= TO BE DONE =
a – According to the Old Oaks Country Club text, in what year was the Progress Club established?
b – Using the Old Oaks Country Club text, say whether each statement agrees with it: (i) Old Oaks Country Club is in the town of Purchase; (ii) the Progress Club began in Westchester County; (iii) the Progress Club's name is traditionally pronounced with a short "o." For each, answer yes or no and quote the deciding words.
c – Print the part of the Old Oaks Country Club text between "GHS Heritage Club" and "elite social clubs.", inclusive.

= TEXT EXCERPT =
▬▬▬▬▬▬▬▬▬▬

GHS Heritage Club Series – Old Oaks Country Club

Old Oaks Country Club, Purchase, N.Y.
By David Moore

New York’s Westchester County is among the most golf rich counties in the nation. A short drive from New York City, the county is home to the likes of Winged Foot, Sleepy Hollow and St. Andrews Golf Club, which many consider the game’s original home in America. Situated in the town of Purchase, the Old Oaks Country Club is one of the leading clubs in the county, and our newest Heritage Club member of the Golf Heritage Society. This is their story. 

Old Oaks Country Club was initially born from one of Manhattan’s first Jewish clubs, the Progress Club (traditionally pronounced with a long “o”). Established in 1864, the Progress Club, which included some of New York’s wealthiest merchants and bankers, became one of the city’s elite social clubs. 

Old Oaks’ well-appointed interior rooms are a testament to the grace and charm of the former William Read estate.

▬▬▬▬▬▬▬▬▬▬

= DATA SHOWN =

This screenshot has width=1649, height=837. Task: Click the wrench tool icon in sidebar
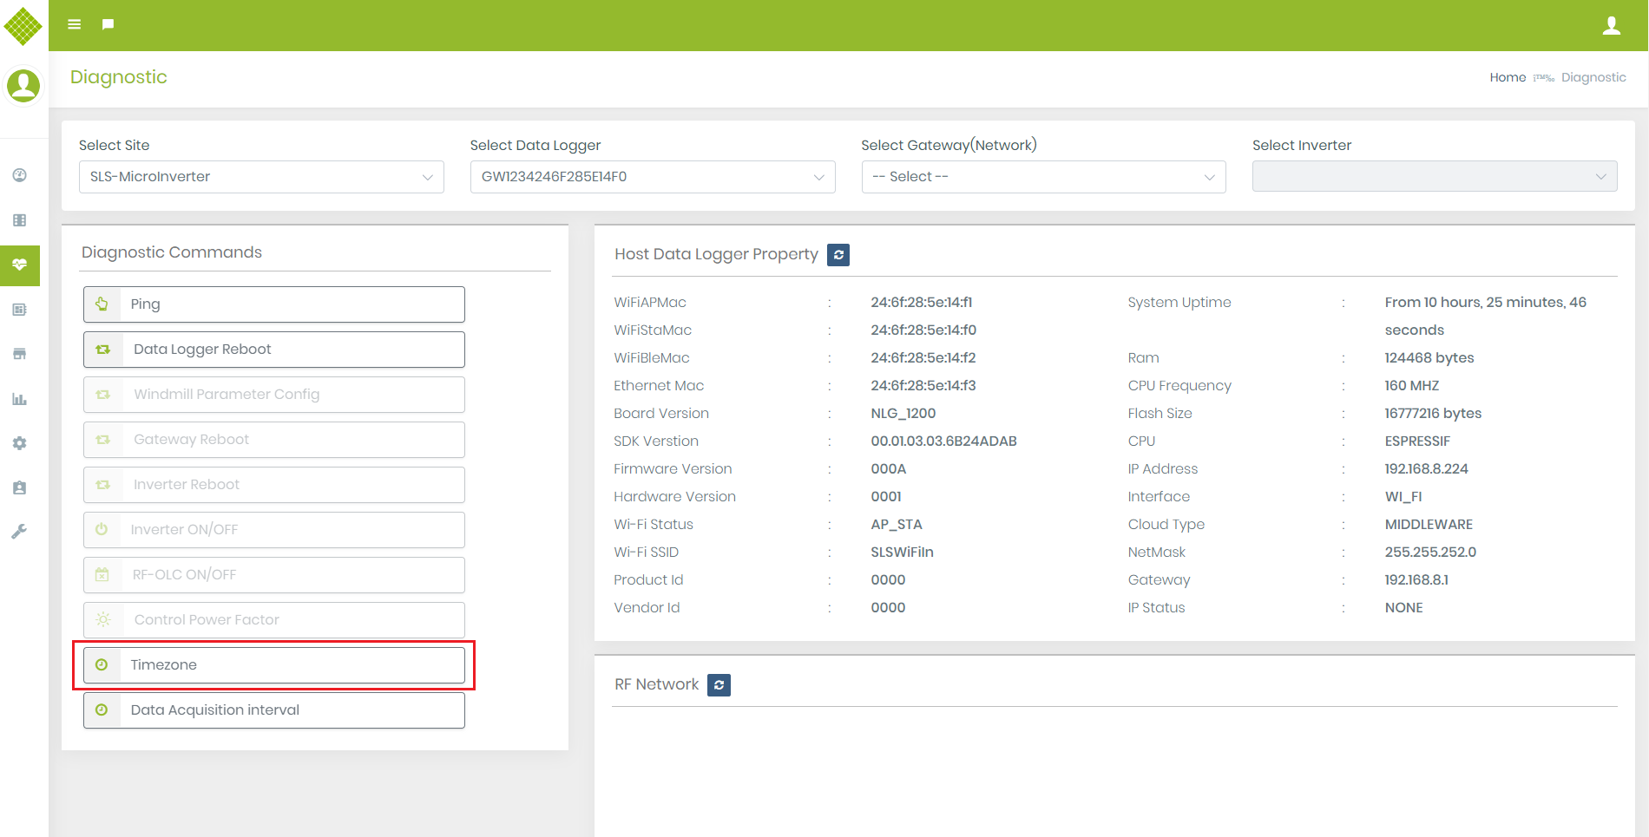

▬▬▬▬▬▬▬▬▬▬

= SOLUTION SET =
a – 1864

b –
(i) Yes: "Situated in the town of Purchase, the Old Oaks Country Club is one of the leading clubs in the county"
(ii) No: "one of Manhattan’s first Jewish clubs, the Progress Club"
(iii) No: "traditionally pronounced with a long “o”"

c –
GHS Heritage Club Series – Old Oaks Country Club

Old Oaks Country Club, Purchase, N.Y.
By David Moore

New York’s Westchester County is among the most golf rich counties in the nation. A short drive from New York City, the county is home to the likes of Winged Foot, Sleepy Hollow and St. Andrews Golf Club, which many consider the game’s original home in America. Situated in the town of Purchase, the Old Oaks Country Club is one of the leading clubs in the county, and our newest Heritage Club member of the Golf Heritage Society. This is their story. 

Old Oaks Country Club was initially born from one of Manhattan’s first Jewish clubs, the Progress Club (traditionally pronounced with a long “o”). Established in 1864, the Progress Club, which included some of New York’s wealthiest merchants and bankers, became one of the city’s elite social clubs.